Celebrity chef Jamie Oliver’s restaurant Fifteen has been comprehensively condemned by a new London guide.

Harden’s London Restaurant Guide, which is based on reviews from 7,000 diners, gives Fifteen the lowest-possible ratings for food, service and ambience.

According to Harden’s reporters, Jamie Oliver is ‘seriously taking the piss’ with his ‘amateurish’ restaurant where ‘average’ food comes at ‘Gordon Ramsay prices’.

Fifteen was conceived as a TV reality show, in which the chef, who started at London’s highly-rated River Café and is one of the best-known faces on UK television, took a group of disadvantaged and often difficult teenagers and taught them to cook.

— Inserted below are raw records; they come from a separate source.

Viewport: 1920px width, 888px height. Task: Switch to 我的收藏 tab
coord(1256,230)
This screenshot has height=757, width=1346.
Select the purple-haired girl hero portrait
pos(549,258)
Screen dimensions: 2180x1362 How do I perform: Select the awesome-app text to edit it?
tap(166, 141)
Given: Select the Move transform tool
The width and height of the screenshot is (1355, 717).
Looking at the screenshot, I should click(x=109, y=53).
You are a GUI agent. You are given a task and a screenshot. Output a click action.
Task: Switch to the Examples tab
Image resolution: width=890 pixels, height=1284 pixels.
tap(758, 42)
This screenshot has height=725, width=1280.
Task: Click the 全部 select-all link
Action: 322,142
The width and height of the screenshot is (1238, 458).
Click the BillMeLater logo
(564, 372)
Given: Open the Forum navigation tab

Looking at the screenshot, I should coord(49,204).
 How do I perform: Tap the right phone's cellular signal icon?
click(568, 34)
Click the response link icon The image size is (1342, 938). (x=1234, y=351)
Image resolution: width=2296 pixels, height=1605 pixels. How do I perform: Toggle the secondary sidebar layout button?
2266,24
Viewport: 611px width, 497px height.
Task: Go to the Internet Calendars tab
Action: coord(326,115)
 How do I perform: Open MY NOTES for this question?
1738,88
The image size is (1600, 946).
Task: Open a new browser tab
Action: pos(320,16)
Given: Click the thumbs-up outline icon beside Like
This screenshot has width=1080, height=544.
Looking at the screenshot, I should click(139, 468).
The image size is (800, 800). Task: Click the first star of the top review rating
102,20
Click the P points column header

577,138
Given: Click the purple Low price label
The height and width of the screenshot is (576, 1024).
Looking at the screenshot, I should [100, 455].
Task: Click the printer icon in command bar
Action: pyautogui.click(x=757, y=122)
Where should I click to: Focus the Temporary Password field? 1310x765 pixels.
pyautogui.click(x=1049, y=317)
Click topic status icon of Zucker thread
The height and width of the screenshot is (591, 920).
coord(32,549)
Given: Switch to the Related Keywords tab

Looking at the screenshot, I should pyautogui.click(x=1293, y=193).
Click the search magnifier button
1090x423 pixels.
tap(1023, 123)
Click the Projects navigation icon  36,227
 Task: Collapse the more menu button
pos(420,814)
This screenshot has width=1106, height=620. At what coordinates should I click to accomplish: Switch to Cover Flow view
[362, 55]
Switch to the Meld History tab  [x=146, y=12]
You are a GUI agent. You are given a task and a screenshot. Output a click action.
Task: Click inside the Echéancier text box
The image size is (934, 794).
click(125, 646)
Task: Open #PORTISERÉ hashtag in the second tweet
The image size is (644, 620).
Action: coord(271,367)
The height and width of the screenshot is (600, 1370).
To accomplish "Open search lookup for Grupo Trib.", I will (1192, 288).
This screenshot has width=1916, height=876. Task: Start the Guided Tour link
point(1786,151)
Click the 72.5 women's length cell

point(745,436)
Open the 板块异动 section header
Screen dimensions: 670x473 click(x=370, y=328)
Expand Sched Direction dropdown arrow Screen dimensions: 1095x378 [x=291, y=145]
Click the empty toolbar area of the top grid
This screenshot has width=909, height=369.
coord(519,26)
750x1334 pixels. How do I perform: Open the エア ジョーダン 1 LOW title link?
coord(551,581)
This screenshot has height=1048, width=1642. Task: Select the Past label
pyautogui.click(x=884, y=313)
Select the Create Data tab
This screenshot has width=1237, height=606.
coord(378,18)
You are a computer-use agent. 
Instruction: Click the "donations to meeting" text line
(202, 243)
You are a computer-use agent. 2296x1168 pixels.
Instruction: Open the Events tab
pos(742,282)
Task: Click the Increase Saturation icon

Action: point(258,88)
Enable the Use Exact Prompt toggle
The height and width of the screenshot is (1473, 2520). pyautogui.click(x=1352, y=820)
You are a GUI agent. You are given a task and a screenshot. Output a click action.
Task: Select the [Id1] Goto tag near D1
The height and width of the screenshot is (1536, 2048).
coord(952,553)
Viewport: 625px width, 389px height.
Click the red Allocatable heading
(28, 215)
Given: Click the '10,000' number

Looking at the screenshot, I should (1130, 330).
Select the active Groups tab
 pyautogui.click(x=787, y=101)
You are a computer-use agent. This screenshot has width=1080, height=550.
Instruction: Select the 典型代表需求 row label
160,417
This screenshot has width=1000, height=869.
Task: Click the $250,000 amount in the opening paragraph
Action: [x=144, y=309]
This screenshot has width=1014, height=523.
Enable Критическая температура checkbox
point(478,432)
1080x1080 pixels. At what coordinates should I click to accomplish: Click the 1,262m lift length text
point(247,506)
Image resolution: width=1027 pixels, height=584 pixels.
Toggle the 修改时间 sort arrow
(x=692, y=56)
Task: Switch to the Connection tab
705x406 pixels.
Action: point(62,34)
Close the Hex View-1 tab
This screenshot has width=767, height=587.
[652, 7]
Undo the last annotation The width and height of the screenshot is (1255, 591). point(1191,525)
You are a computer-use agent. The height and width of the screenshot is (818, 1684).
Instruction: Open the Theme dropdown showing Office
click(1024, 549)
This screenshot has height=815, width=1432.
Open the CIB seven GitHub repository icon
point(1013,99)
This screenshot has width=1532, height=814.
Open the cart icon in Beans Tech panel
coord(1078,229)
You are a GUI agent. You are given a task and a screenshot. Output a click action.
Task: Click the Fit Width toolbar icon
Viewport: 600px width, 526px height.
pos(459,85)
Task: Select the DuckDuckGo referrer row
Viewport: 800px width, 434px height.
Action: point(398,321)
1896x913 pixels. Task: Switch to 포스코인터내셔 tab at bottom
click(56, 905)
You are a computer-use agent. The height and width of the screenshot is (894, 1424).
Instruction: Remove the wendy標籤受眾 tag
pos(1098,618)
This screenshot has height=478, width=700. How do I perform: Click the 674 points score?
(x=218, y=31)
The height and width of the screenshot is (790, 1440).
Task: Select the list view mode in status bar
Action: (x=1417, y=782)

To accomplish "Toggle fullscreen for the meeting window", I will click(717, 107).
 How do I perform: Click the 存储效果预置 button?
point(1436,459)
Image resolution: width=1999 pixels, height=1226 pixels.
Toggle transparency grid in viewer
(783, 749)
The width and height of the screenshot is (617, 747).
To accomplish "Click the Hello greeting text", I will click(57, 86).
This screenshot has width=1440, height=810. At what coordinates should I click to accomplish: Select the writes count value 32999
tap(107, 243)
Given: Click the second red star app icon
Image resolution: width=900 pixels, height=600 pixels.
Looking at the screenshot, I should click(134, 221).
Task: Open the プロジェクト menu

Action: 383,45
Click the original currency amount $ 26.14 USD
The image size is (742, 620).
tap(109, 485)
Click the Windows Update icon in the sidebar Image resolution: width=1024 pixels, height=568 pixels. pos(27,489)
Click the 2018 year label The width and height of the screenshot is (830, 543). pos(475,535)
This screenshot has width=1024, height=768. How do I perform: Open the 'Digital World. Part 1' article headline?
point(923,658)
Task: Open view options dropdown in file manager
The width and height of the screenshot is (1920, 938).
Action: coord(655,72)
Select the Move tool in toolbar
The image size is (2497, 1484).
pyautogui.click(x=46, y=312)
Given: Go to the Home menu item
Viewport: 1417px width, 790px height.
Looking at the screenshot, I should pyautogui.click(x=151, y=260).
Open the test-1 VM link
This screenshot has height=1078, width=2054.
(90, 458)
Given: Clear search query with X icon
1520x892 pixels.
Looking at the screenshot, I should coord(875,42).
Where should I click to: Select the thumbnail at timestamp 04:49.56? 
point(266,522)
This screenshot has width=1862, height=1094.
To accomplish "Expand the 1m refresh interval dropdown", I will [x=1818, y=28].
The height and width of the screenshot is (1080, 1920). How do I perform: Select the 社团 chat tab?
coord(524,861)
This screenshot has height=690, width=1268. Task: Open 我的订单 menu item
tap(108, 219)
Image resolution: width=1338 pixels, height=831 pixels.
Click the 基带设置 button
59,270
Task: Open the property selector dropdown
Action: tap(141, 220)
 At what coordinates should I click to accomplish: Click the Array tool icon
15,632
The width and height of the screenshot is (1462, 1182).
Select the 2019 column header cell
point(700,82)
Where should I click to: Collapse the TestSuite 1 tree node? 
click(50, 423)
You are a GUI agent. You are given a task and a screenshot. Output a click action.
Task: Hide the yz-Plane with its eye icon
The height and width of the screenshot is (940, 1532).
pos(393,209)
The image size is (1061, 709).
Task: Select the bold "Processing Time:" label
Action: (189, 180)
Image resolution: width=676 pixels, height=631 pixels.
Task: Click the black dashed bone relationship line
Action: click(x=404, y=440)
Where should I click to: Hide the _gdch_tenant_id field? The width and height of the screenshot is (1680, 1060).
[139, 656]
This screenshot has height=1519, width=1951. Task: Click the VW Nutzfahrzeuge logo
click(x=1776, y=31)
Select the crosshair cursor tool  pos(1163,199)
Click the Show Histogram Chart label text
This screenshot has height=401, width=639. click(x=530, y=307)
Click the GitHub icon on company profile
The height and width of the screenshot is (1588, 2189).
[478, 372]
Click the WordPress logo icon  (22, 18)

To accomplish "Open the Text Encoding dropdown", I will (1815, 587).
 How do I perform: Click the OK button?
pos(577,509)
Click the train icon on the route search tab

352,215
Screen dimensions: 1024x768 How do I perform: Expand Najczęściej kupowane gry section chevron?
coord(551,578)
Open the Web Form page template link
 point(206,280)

The deadline was November 2002, when the restaurant – whose profits go to charity – opened to massive publicity.

Since then reviews have see-sawed between excellent and not so good. Fay Maschler, one of London’s most formidable critics, said her meal ‘contained some of the best dishes I have been served in a long time.’

But nothing has been as bad as the Guide’s co-author Peter Harden’s assessment: ‘I can’t remember a restaurant run by a celebrity doing this poorly in 14 years – or one that charges this much money having such a poor showing.’

Customers’ gripes centre on the prices – £70 and more a head – which don’t reflect the quality of the food. One said, ’Just because it’s a charity doesn’t give them the right to rip people off.’

Decanter’s restaurant critic Brian St Pierre was amazed at the publicity – the reviews have literally gone round the world, appearing as main news items in New Zealand, Australia, the US and beyond.

‘It’s good quality food in the second tier,’ he said, ‘But it doesn’t deserve the attention either way. It doesn’t deserve a two-month wait to get a table, and it doesn’t deserve the publicity. I don’t think I’d go back there, and as for the prices, you just have to tell yourself it’s for a good cause.’

Jamie Oliver’s spokesman said the amount of thank-you letters they were getting, and the number of re-bookings, suggested it was going very well.

‘Whenever we get a complaint, changes are made where necessary. We take it all very seriously. All I can say is that a lot of famous people, and a lot of ordinary people, are coming and having a lovely time.’

At the other end of the scale, Gordon Ramsay’s flagship Chelsea restaurant – called Gordon Ramsay – was praised for its ‘world-class form’ and ‘exhilaratingly good’ cuisine.

The Ivy was voted Londoners’ favourite restaurant followed by Chez Bruce, J Sheekey, Le Caprice and Gordon Ramsay.